Abstract 107: Potentiating GPR68 Function With Ogerin Protects Against Ischemic Brain Injury In Mice

Introduction: Ischemic stroke leads to prolonged reduction in brain pH. We previously found that G-protein coupled receptor 68 (GPR68), a proton-sensitive GPCR, mediates a neuroprotective pathway in brain ischemia. To investigate translational potential of GPR68 targeting, we examine here the effect of Ogerin, a positive allosteric modulator of GPR68, on ischemic brain injury. Methods: Using organotypic cortical slices, we examined the effect of Ogerin on signaling. Next, we induced oxygen-glucose deprivation (OGD) in slices and analyzed delayed neuronal injury at 24 hr with propidium iodide (PI) staining. Further, we performed transient middle cerebral artery occlusion (tMCAO) in WT and GPR68 knockout mice, treated them with vehicle or Ogerin, and analyzed brain infarct with TTC staining. We then assessed the effect of Ogerin on cerebral blood flow using Laser Speckle Imaging. Lastly, we performed immunostaining to determine the effect of Ogerin on neuroinflammation. Results: Ogerin induced phosphorylation of protein kinase C substrates in wild-type but not GPR68-/- slices.

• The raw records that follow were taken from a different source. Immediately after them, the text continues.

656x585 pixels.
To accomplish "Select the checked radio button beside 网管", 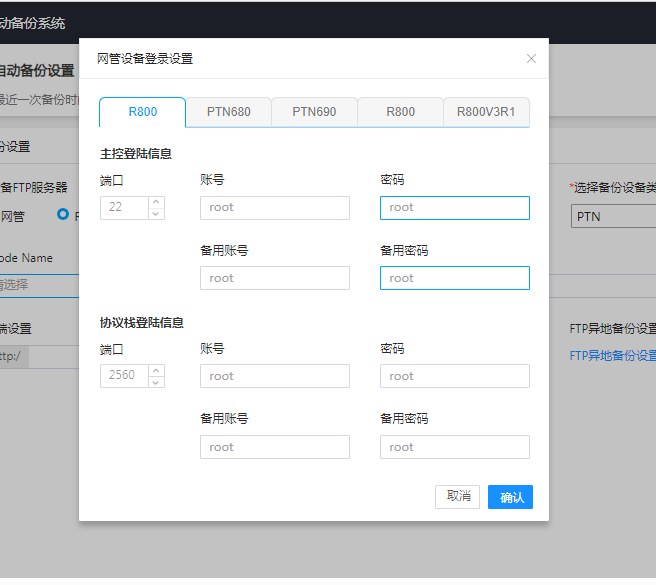I will (x=63, y=214).
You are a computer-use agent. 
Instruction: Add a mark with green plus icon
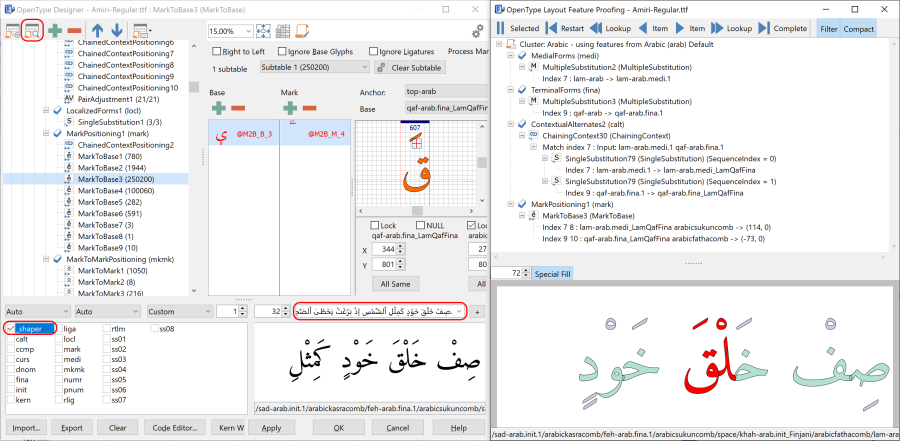pos(290,107)

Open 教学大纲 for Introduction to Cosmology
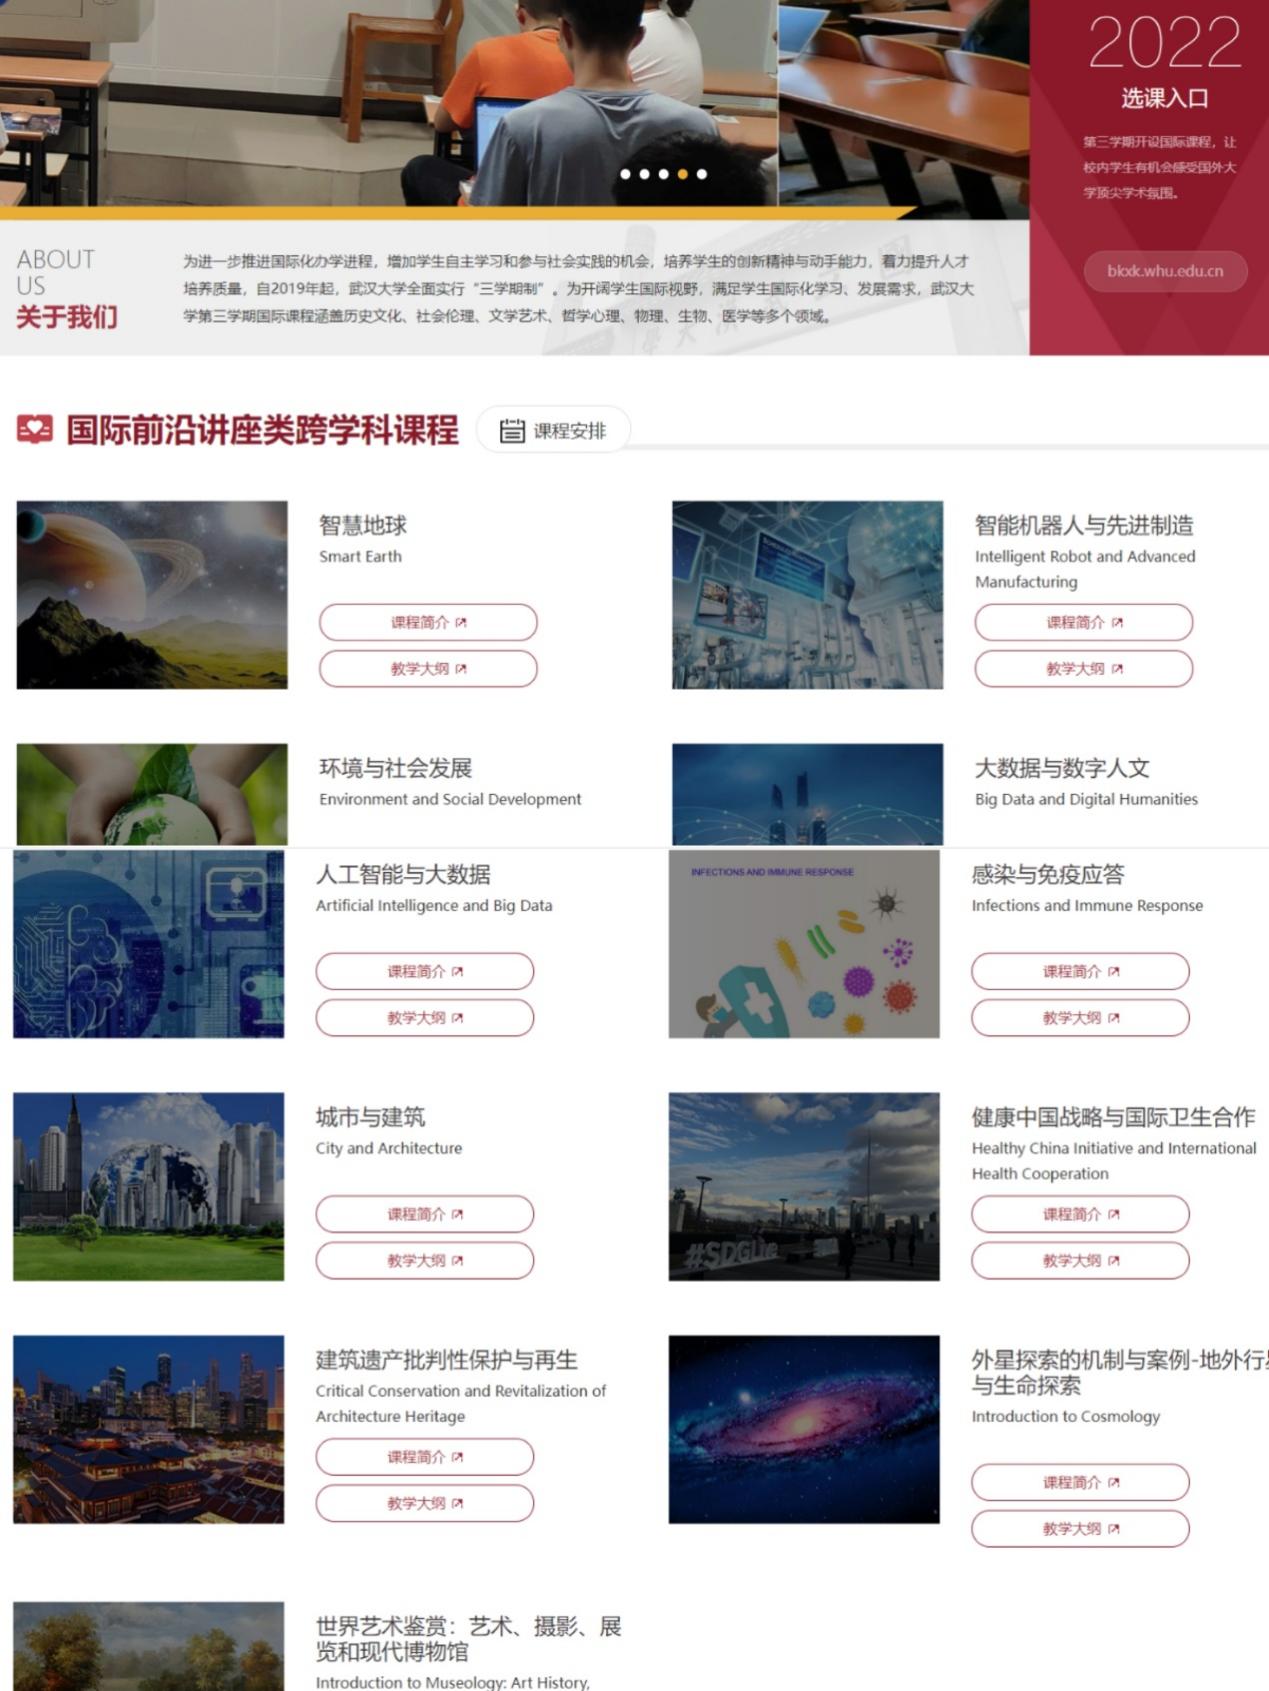tap(1080, 1529)
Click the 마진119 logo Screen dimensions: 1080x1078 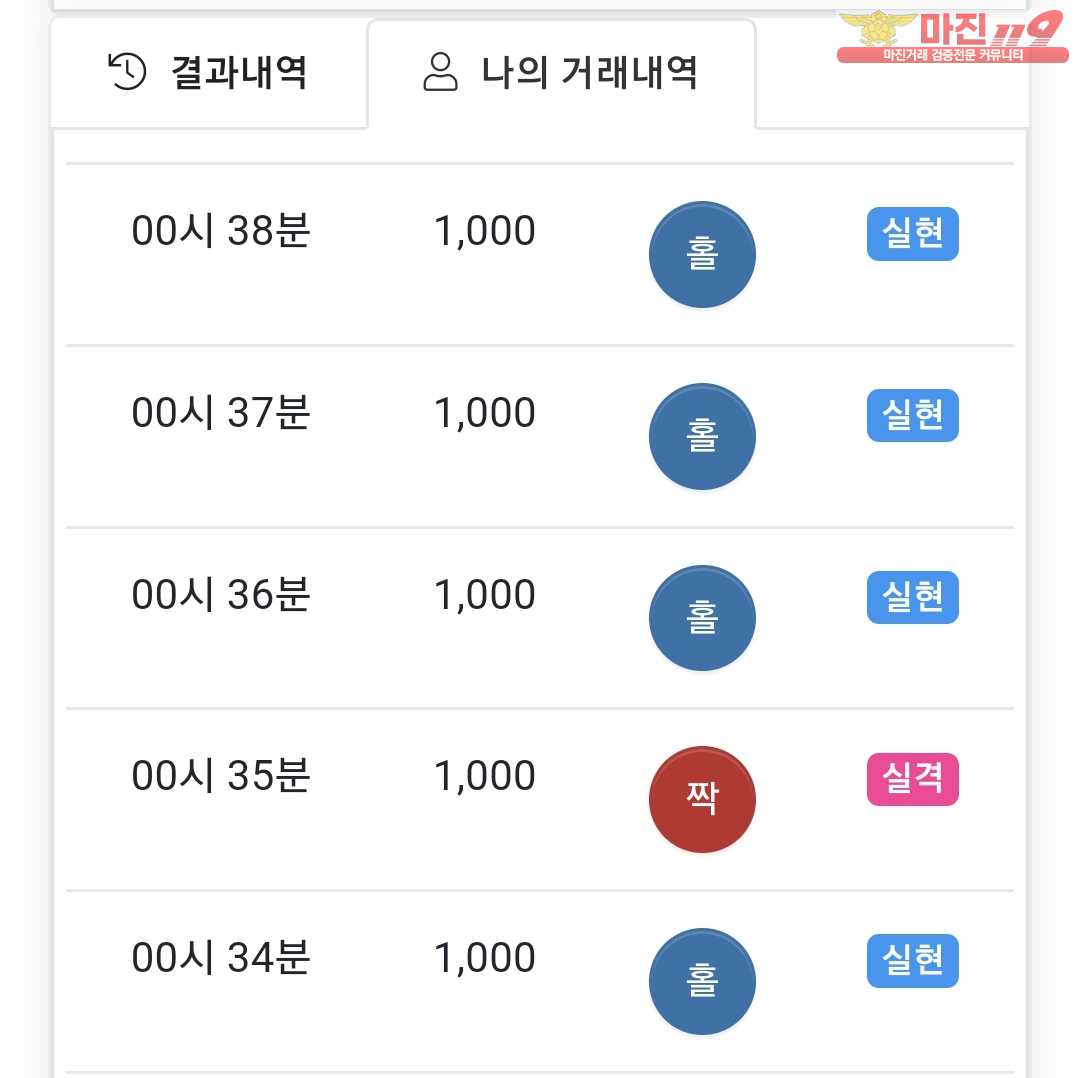pos(950,37)
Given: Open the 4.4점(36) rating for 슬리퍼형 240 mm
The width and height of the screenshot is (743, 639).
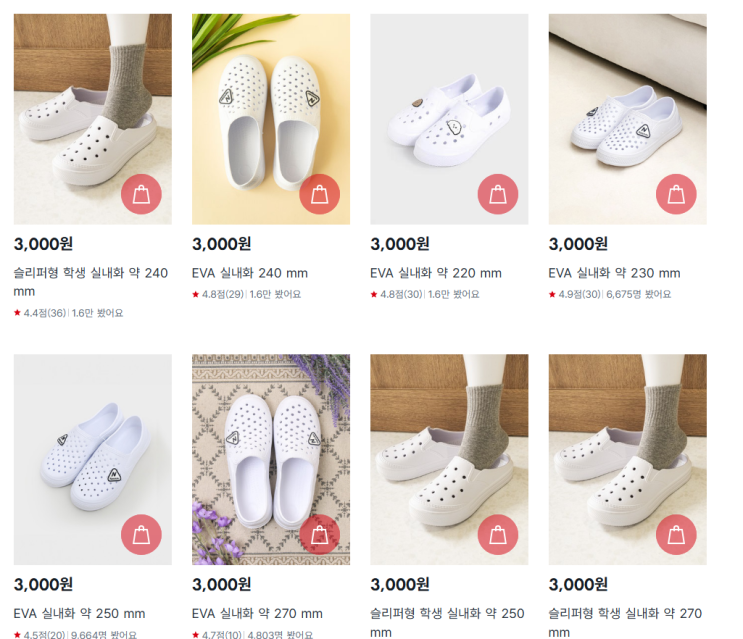Looking at the screenshot, I should (45, 313).
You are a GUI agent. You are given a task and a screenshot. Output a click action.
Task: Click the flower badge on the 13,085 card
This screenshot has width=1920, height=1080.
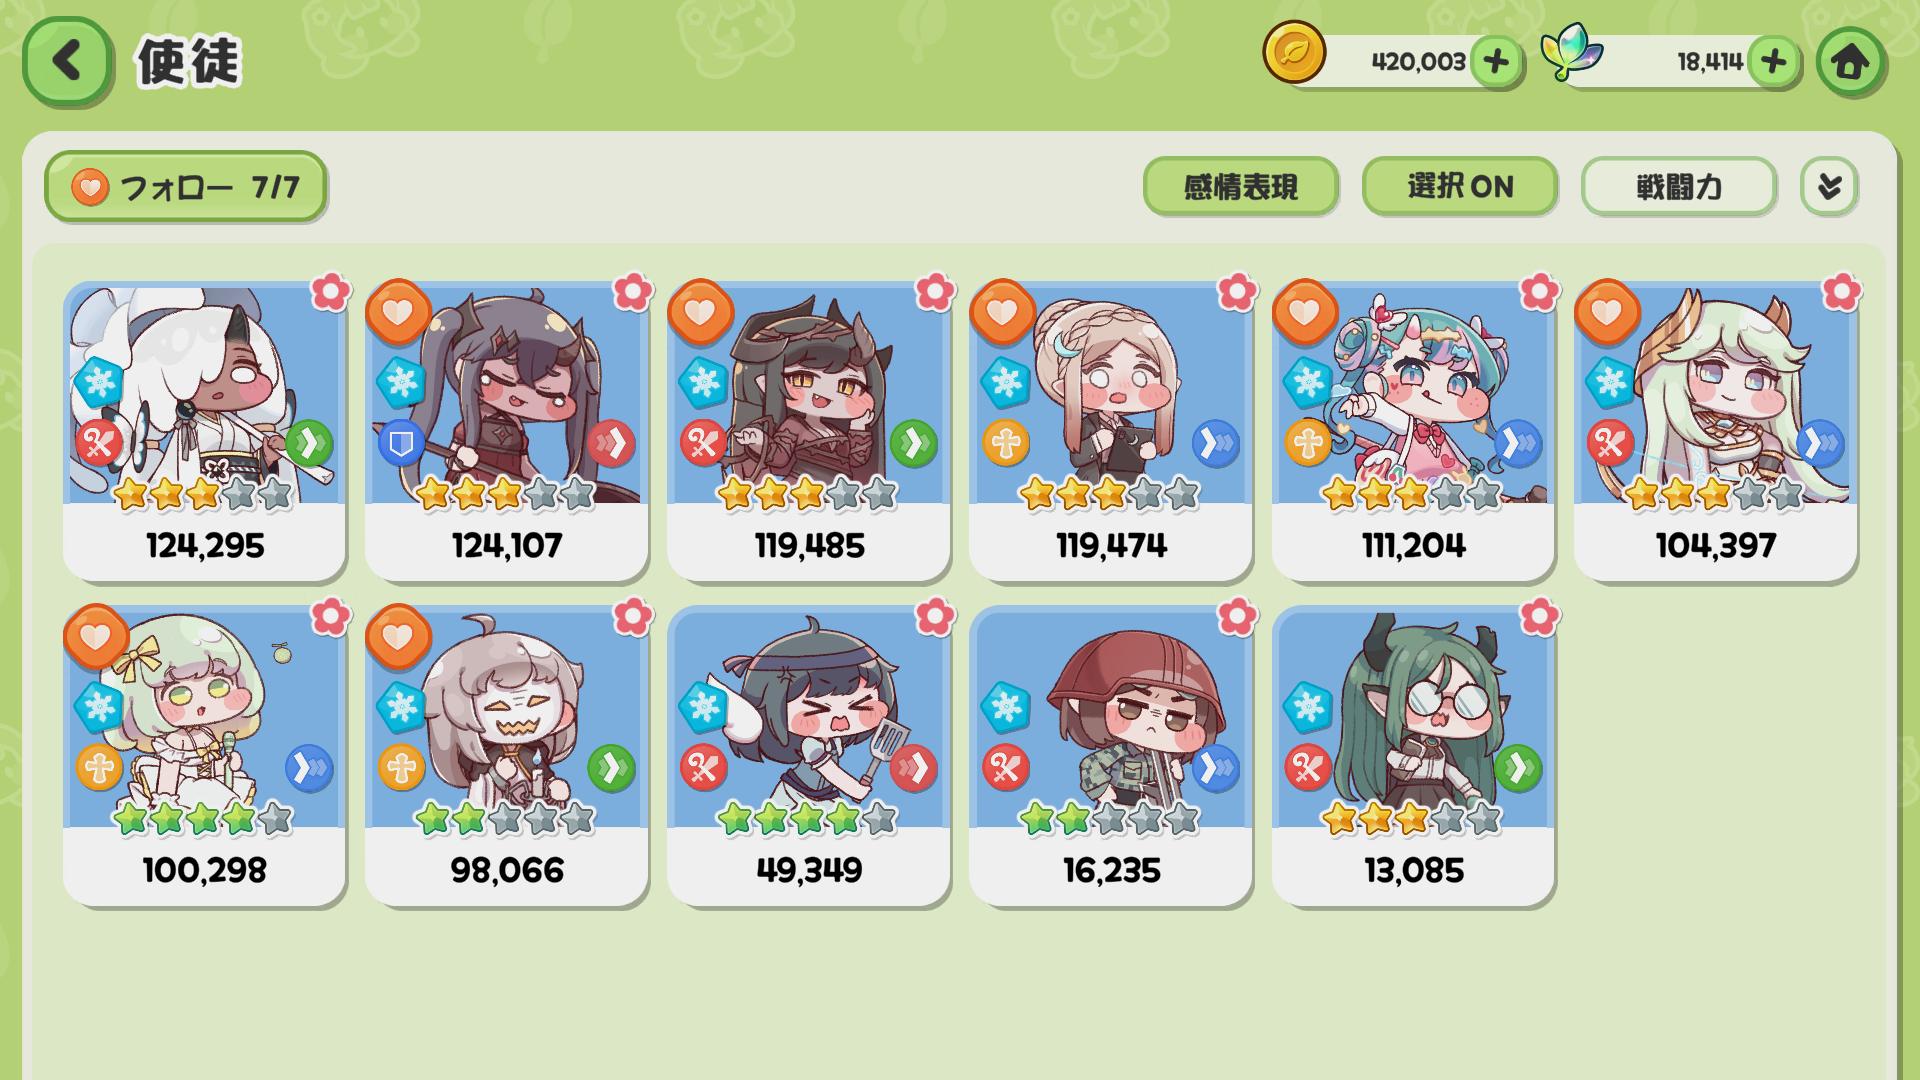(1540, 617)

Ogerin (10 μM) reduced PI intake in OGD-treated slices, suggesting a reduced neuronal injury. Following tMCAO, intraperitoneal injection of Ogerin had no significant effect on brain infarct size. In contrast, Ogerin through intracerebroventricular injection (i.c.v) (0.25 mg/kg) significantly reduced brain infarct in WT (18.5 ± 11.8% (Ogerin) vs. 37.7 ± 7.2% (vehicle); p = 0.0043) but had no significant effect in GPR68-/- mice. Intravenous (i.v.) delivery of Ogerin at 3 & 1 mg/kg, but not at 0.3 mg/kg, significantly reduced brain infarct in WT. Moreover, delayed i.v delivery of Ogerin (1 mg/kg) at both 3 hours and 6 hours after reperfusion significantly reduced brain infarct. We further replicated the experiment in female mice, focusing on the metestrus stage. Ogerin through i.v (1 mg/kg) also reduced brain infarct in female mice. In parallel with the reduced brain infarct, Ogerin-treated mice exhibited a balanced (ipsilateral: contralateral) cerebral blood perfusion at 24 hour, and a reduced inflammatory response in microglia/macrophages. Conclusion: These data suggest that GPR68 potentiation with Ogerin is a promising neuroprotective reagent in brain ischemia.